DESCRIPTION OF THE TASK:
Write out the material verbatim, starting at the line containing "The height and" and continuing to the end of the material, with both ends included. Omit the pictures from your answer.

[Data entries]
════════
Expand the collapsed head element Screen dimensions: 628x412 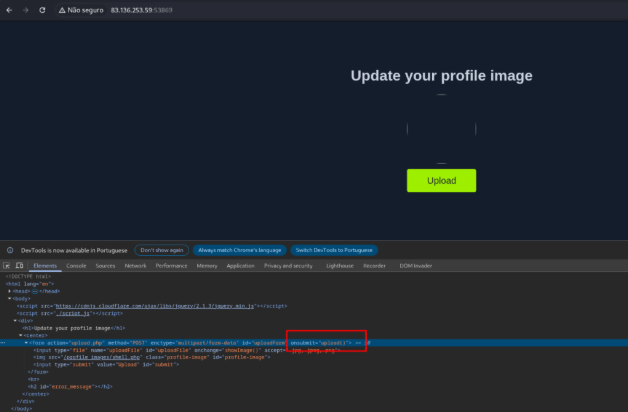click(x=10, y=290)
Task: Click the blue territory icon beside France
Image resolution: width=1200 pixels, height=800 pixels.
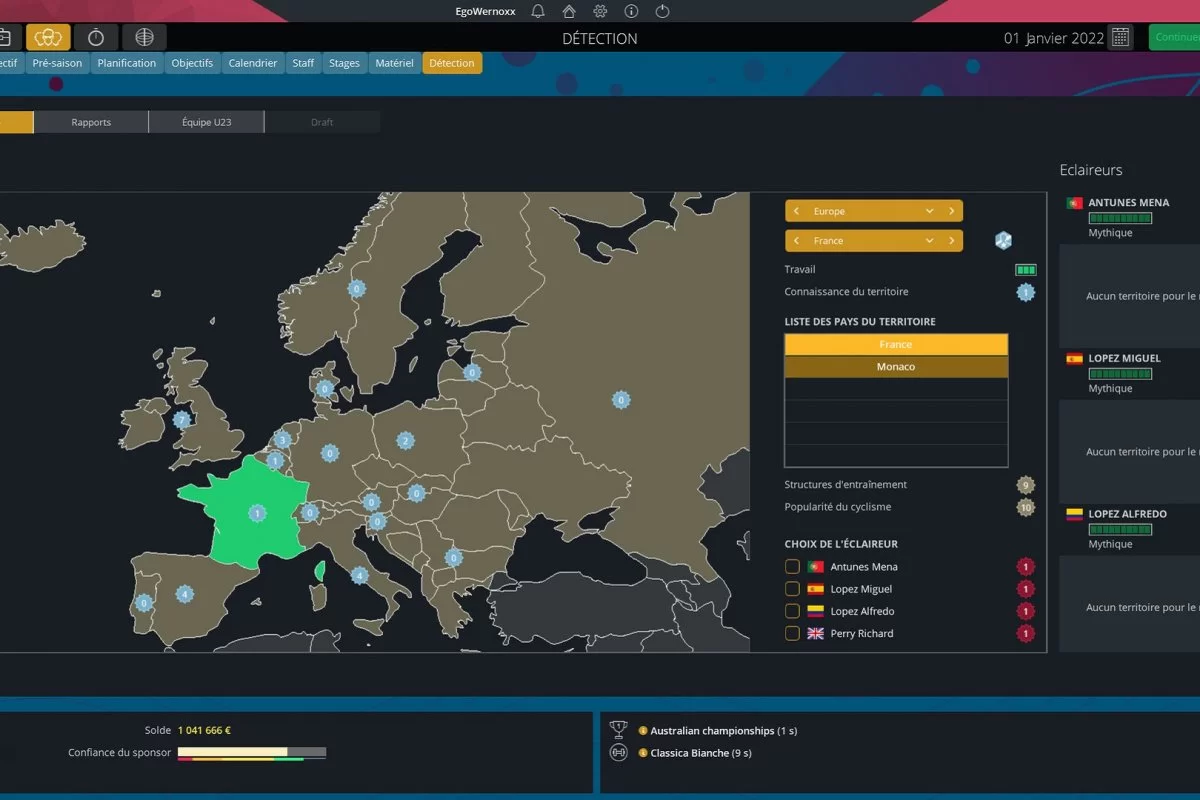Action: pyautogui.click(x=1003, y=240)
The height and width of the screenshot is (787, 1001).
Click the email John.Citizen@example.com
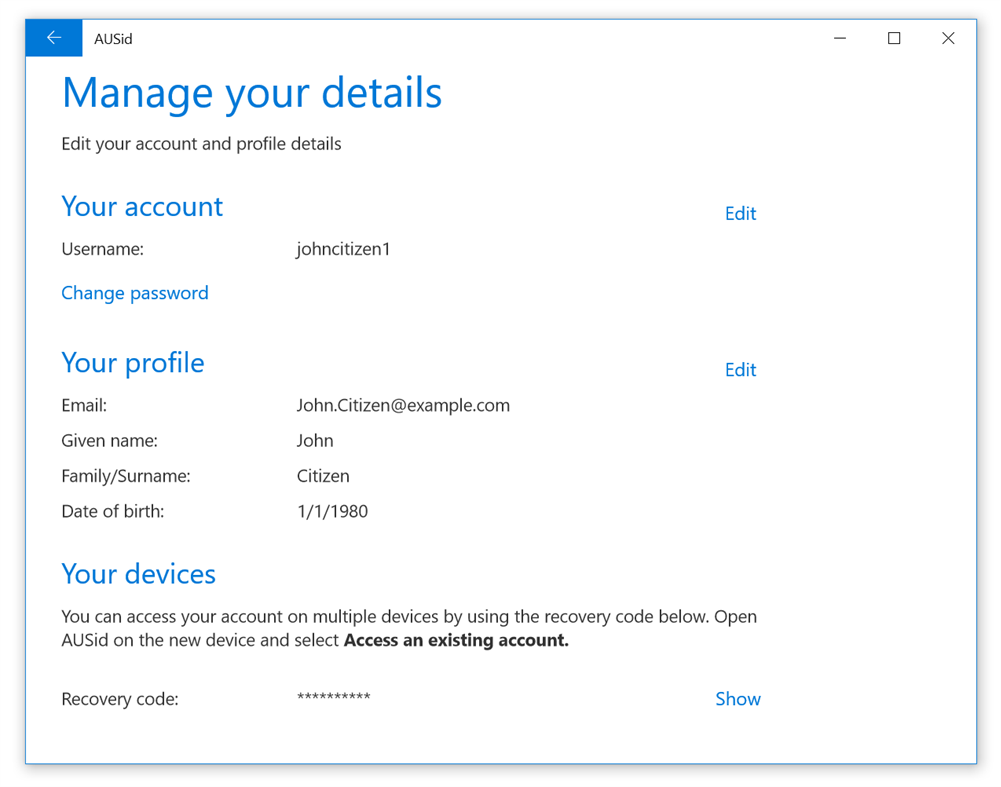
════════
FINAL RESULT:
The height and width of the screenshot is (787, 1001).
Click the email John.Citizen@example.com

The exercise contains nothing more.